A diplomatic source told Agence France Presse that Burkina Faso President Blaise Compaore was due to meet the Bamako and rebel delegations later Monday and added that a deal may require an extra day.
The government has been struggling to reestablish its authority over all of the west African country after a March 2012 coup in Bamako created a power vacuum that saw al-Qaida linked Islamists and Tuareg rebels overrun the north.
U.N. chief Ban Ki-moon said in a report on Sunday that the militants in Mali remained a threat to all of west Africa and voiced concern about next month's planned election.
The Tuareg rebel National Movement for the Liberation of Azawad (MNLA) has held Kidal since January, in the wake of a French-led military offensive which ousted the armed Islamists from the cities in northern Mali, but they have set up bases in nearby mountains.
The Tuareg rebels refuse to let government troops or officials into Kidal, posing a threat to Bamako's plans to hold a nationwide presidential poll on July 28, the first since last year's coup plunged the country into chaos.
The Ouagadougou talks follow heavy fighting which erupted last week when the army launched an attack in Anefis, a town south of Kidal, following reports that the light-skinned Tuaregs had been arresting and expelling black Malians in the city.
The army said 30 rebel soldiers were killed. The MNLA claimed that several army vehicles were destroyed and the men aboard them killed.
"There is a lot of distrust at the moment, particularly after the latest events at Anefis," Bassole said.
He gave no details of the proposed agreement, but said mediators "are working very hard on the means of deploying Malian defense and security forces in the Kidal region".
Compaore has said the Malian parties must agree on the "redeployment of general administration, basic social services, defense and security forces to the north of Mali and in particular to Kidal".
He has invited members of the international community to participate in the talks, including the United Nations, the African Union, and former colonial power France.
An official involved in the talks said a technical committee had been set up to discuss the details of the security deployment around Kidal.
The mediation has proposed a gradual return of the Malian army in the city and the billeting of rebel troops.
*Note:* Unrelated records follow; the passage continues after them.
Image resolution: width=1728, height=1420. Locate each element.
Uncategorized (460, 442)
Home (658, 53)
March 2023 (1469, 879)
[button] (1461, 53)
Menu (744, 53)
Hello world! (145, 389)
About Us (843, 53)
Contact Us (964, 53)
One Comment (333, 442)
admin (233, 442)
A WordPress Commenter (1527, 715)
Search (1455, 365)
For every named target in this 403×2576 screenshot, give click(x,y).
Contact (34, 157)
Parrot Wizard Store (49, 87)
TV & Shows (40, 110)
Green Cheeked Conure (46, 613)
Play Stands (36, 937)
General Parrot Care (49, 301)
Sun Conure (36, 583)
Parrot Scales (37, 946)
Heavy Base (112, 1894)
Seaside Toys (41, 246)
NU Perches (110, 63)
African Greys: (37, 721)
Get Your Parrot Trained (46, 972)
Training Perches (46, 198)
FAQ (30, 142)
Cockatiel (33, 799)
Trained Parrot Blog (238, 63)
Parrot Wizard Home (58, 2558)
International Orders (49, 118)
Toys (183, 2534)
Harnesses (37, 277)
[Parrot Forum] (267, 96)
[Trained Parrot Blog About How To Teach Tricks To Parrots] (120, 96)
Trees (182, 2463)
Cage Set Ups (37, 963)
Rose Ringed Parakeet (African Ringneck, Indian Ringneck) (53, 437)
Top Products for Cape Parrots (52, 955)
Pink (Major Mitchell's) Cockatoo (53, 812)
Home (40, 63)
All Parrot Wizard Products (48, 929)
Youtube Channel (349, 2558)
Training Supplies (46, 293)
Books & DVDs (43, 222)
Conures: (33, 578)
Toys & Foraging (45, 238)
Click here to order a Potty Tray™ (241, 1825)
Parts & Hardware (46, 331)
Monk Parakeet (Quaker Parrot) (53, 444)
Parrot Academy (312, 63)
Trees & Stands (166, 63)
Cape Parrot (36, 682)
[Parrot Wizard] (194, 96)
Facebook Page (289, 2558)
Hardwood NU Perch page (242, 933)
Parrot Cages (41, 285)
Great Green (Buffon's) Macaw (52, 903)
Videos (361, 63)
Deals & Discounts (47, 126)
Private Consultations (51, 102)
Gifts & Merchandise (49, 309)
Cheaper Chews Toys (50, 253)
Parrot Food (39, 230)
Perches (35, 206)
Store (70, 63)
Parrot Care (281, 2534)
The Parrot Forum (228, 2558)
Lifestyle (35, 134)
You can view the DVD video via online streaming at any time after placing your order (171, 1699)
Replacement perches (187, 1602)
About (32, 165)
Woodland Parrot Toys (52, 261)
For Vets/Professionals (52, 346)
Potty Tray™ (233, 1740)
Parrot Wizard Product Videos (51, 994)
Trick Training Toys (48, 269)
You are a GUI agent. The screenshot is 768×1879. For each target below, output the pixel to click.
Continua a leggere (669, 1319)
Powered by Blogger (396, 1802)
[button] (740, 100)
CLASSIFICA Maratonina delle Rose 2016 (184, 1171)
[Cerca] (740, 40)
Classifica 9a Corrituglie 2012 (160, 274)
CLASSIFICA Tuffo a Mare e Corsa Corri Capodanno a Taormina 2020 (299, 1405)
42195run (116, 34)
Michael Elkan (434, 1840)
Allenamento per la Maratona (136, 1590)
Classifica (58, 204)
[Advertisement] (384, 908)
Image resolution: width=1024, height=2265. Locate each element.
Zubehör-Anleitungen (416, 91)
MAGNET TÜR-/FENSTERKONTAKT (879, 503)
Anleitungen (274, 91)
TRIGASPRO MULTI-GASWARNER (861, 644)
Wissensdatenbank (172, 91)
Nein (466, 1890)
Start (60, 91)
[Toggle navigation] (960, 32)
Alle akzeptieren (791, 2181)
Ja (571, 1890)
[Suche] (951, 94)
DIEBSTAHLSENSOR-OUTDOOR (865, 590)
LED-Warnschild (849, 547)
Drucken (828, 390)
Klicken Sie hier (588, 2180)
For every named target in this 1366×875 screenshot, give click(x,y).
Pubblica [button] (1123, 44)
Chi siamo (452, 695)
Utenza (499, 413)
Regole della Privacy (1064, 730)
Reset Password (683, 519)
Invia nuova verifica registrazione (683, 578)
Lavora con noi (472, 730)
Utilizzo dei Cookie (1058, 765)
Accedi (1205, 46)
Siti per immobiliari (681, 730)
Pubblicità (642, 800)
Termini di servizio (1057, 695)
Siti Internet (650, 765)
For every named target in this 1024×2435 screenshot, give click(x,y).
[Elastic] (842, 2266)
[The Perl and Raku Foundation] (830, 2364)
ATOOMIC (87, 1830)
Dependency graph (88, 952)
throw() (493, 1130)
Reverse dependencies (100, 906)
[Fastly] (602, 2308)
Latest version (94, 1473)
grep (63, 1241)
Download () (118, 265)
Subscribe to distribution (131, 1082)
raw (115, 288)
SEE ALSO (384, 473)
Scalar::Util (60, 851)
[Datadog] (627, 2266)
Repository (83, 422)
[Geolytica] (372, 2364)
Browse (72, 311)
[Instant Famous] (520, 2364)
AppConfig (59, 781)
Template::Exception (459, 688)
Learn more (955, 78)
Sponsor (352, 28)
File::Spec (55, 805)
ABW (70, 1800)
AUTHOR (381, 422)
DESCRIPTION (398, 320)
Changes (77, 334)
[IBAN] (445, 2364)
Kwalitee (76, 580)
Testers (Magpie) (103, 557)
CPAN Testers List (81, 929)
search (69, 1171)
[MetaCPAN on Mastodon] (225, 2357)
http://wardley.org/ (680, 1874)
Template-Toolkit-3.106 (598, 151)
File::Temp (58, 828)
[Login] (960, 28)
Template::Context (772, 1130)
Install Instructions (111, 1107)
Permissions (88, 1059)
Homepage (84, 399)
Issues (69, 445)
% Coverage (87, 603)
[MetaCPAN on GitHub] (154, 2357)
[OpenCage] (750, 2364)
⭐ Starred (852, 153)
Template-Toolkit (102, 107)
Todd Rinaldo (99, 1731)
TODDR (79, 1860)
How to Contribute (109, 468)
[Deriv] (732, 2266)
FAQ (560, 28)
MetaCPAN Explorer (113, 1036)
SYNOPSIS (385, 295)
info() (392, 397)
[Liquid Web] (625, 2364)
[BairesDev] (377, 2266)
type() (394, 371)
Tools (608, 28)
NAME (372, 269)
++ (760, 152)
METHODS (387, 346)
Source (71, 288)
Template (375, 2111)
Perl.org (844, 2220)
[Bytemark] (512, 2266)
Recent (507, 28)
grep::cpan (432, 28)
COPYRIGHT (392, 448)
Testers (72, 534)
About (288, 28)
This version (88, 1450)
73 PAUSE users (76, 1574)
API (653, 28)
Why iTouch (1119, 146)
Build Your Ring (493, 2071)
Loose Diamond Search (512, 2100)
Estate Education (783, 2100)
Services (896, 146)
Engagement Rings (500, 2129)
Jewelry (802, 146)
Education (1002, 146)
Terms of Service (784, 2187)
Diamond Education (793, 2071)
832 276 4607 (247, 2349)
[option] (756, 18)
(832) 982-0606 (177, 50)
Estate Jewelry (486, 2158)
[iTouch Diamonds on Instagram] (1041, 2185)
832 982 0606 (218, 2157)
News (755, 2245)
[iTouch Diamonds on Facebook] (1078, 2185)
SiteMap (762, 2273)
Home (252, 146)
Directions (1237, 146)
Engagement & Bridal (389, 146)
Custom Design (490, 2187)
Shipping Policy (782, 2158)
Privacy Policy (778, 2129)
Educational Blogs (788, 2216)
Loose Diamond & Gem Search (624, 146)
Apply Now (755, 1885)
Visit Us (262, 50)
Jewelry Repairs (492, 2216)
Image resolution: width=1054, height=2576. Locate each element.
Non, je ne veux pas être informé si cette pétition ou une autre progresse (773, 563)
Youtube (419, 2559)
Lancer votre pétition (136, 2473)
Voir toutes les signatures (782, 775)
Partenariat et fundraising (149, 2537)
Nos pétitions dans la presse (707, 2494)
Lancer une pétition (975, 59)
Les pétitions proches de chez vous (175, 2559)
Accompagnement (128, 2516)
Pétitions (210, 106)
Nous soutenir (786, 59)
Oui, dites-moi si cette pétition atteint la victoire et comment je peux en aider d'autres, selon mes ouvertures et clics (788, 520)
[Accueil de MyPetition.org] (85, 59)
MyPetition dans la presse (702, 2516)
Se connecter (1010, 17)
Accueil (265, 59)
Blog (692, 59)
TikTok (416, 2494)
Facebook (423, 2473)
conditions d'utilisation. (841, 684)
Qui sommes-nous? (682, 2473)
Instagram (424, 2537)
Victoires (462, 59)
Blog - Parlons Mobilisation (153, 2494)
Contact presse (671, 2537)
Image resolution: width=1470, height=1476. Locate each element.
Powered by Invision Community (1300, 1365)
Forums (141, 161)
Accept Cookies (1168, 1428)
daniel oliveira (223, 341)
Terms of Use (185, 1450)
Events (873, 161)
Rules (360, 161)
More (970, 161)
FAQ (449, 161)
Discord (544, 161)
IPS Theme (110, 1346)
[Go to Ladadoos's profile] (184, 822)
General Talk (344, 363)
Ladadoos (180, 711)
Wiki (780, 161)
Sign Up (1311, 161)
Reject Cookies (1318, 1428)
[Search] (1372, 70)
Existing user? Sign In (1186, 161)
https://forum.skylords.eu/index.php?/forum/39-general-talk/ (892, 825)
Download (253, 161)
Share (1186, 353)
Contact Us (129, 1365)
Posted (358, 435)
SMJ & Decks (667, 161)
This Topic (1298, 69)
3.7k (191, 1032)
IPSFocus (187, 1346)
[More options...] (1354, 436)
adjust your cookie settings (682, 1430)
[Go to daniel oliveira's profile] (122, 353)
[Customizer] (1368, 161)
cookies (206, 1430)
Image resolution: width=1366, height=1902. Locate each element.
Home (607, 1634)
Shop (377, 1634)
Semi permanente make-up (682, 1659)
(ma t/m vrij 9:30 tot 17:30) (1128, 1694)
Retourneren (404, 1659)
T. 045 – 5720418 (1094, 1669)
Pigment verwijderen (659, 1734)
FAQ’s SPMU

It has also suggested that French and U.N. troops could supervise the Malian military's operations to assuage Tuareg fears of reprisals by government forces.
Rights groups have warned against the risk of retaliatory action by pro-government troops who blame the Tuareg rebellion for last year's disastrous scenario, which saw al-Qaida groups take over half of the country and impose a deadly brand of Islamic law.